Die Wunderwurzel Galgant und ihr Heilwirkung in der Pflanzenheilkunde

 

Botanik:

Galgant (lat.: Alpina officinarum) gehört zu der Familie der Ingwergewächse (lat.: Zingiberaceae), der haupsächlich in China verbreitet ist. Die Pflanze erreicht eine höhe von 1,5 m und besitzt ein horizontal wachsendes Rhizom, aus denen Seitenstengel hervorgehen. Die lanzettelichen Blätter sind zweiteilig angeordnet und werden bis zu 30cm lang. An den Blütenschäften sitzen die 10cm langen weissen und rot geaderten Blütentrauben.

 

Inhaltsstoffe und Wirkung:

Die u.a. enthaltenen scharfen Terpene, Flavonoide,  Gerbstoffe, Mangan, Harze, Stärke und ätherischen Öle, haben eine antientzündliche, antikanzerogene, antioxidative, blutbildende, gallesekretionsfördernde Wirkung.
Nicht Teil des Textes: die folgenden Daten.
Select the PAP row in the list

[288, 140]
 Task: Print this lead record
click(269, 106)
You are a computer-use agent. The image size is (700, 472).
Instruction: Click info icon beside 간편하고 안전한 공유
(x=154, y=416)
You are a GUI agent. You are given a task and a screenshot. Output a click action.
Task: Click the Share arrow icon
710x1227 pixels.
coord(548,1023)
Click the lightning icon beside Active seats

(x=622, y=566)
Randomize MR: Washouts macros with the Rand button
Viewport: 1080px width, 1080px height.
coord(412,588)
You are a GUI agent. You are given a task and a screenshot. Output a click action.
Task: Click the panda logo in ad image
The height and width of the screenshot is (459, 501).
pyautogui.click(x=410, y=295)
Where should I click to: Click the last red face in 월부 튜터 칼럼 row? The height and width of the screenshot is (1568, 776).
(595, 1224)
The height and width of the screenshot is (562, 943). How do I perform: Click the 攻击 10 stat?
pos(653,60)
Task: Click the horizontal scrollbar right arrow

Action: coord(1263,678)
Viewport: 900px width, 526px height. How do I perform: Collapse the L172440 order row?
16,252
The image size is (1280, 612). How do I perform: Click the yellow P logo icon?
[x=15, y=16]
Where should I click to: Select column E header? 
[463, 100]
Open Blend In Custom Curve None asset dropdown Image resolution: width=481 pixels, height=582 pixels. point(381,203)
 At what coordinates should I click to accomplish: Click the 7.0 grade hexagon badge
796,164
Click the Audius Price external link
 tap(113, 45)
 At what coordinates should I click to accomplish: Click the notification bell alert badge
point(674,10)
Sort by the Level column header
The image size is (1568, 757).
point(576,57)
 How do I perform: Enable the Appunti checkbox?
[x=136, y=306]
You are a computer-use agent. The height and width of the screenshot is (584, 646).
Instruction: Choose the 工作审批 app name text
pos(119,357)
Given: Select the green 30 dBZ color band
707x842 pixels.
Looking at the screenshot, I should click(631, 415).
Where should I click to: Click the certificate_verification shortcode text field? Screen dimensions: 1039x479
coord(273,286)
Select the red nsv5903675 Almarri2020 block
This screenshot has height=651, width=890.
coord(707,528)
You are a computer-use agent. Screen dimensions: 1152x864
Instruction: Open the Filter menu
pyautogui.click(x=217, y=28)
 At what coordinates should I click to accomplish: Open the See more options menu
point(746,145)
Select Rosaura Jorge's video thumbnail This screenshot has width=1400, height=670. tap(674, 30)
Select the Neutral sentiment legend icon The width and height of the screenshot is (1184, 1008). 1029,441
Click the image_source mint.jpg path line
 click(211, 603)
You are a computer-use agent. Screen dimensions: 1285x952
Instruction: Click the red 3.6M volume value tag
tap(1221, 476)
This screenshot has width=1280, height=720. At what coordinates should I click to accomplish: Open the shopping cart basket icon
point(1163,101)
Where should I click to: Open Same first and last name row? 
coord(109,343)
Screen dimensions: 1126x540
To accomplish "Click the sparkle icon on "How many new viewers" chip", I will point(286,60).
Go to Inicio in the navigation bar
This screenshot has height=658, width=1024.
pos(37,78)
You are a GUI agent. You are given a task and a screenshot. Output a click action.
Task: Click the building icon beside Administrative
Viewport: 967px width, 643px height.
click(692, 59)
Weshalb die Wurzel gerne bei Verdauungsstörungen wie Blähungen und zur Magenstärkung, sowie Dyspepsie, aber auch bei Leberbeschwerden, Arthrose und Arthritis, bei Krebserkrankungen und vielem mehr verabreicht wird.

 

Geschichte:

Im Mittelalter gelangte die Wurzel aus China, wo es vor allem zur verdauungsförderndem Mittel verwendet wurde, über Indien und Arabien nach Mitteleuropa.

 

Hildegard von Bingen gab der Galgantwurzel eine besondere Wertschätzung in ihrer Therapie.

 

In Indien wird der Galgant als Duftstoff und in Russland als Aroma von Essig und zur Herstellung von Schnaps („Nastoika“) benutzt.

 

Der Gattungsname „Alpinia“ bezieht sich auf den italienischen Botaniker Prospero Alpino (1553-1617).

Der Name Galgant/Galanga wurde durch Marco Polo bekannt und wurde von dem chinesischen „gaolingjiang“ (mit der Bedeutung vortrefflicher Ingwer) abgeleitet.